(Opgeslagen items)
********************

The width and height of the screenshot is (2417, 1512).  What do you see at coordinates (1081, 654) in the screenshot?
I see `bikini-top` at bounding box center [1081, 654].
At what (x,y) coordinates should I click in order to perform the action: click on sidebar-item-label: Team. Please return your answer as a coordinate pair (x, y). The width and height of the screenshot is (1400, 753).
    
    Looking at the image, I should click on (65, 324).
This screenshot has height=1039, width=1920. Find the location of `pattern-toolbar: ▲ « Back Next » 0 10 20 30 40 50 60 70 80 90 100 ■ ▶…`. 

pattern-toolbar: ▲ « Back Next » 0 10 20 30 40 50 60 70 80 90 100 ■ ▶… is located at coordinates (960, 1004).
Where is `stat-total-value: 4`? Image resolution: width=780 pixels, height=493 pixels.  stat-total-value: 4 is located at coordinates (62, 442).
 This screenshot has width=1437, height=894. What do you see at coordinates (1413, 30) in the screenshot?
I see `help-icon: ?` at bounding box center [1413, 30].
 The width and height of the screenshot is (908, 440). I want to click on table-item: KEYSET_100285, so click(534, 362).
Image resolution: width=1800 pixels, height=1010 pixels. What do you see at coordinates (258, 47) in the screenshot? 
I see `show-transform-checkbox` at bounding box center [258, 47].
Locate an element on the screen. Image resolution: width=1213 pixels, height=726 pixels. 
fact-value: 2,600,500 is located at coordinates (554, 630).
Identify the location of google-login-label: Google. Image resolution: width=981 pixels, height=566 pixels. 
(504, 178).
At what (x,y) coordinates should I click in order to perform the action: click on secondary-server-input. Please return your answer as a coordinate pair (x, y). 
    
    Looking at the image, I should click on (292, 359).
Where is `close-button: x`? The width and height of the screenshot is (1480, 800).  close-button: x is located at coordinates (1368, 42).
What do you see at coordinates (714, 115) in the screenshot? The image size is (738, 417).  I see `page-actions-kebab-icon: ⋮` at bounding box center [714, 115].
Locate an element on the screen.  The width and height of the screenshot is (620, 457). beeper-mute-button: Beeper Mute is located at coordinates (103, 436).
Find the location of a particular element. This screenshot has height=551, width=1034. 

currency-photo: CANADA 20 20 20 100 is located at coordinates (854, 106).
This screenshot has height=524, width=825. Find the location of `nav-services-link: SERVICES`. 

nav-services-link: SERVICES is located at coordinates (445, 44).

********************

**TAAKOMSCHRIJVING**
Typ alle regels hierboven letterlijk over, zonder iets te wijzigen.

**OPLOSSING**
The width and height of the screenshot is (2417, 1512).  What do you see at coordinates (1081, 654) in the screenshot?
I see `bikini-top` at bounding box center [1081, 654].
At what (x,y) coordinates should I click in order to perform the action: click on sidebar-item-label: Team. Please return your answer as a coordinate pair (x, y). The width and height of the screenshot is (1400, 753).
    
    Looking at the image, I should click on (65, 324).
This screenshot has height=1039, width=1920. Find the location of `pattern-toolbar: ▲ « Back Next » 0 10 20 30 40 50 60 70 80 90 100 ■ ▶…`. 

pattern-toolbar: ▲ « Back Next » 0 10 20 30 40 50 60 70 80 90 100 ■ ▶… is located at coordinates (960, 1004).
Where is `stat-total-value: 4`? Image resolution: width=780 pixels, height=493 pixels.  stat-total-value: 4 is located at coordinates (62, 442).
 This screenshot has width=1437, height=894. What do you see at coordinates (1413, 30) in the screenshot?
I see `help-icon: ?` at bounding box center [1413, 30].
 The width and height of the screenshot is (908, 440). I want to click on table-item: KEYSET_100285, so click(534, 362).
Image resolution: width=1800 pixels, height=1010 pixels. What do you see at coordinates (258, 47) in the screenshot? 
I see `show-transform-checkbox` at bounding box center [258, 47].
Locate an element on the screen. Image resolution: width=1213 pixels, height=726 pixels. 
fact-value: 2,600,500 is located at coordinates (554, 630).
Identify the location of google-login-label: Google. Image resolution: width=981 pixels, height=566 pixels. 
(504, 178).
At what (x,y) coordinates should I click in order to perform the action: click on secondary-server-input. Please return your answer as a coordinate pair (x, y). 
    
    Looking at the image, I should click on (292, 359).
Where is `close-button: x`? The width and height of the screenshot is (1480, 800).  close-button: x is located at coordinates (1368, 42).
What do you see at coordinates (714, 115) in the screenshot? The image size is (738, 417).  I see `page-actions-kebab-icon: ⋮` at bounding box center [714, 115].
Locate an element on the screen.  The width and height of the screenshot is (620, 457). beeper-mute-button: Beeper Mute is located at coordinates (103, 436).
Find the location of a particular element. This screenshot has height=551, width=1034. 

currency-photo: CANADA 20 20 20 100 is located at coordinates (854, 106).
This screenshot has height=524, width=825. Find the location of `nav-services-link: SERVICES`. 

nav-services-link: SERVICES is located at coordinates (445, 44).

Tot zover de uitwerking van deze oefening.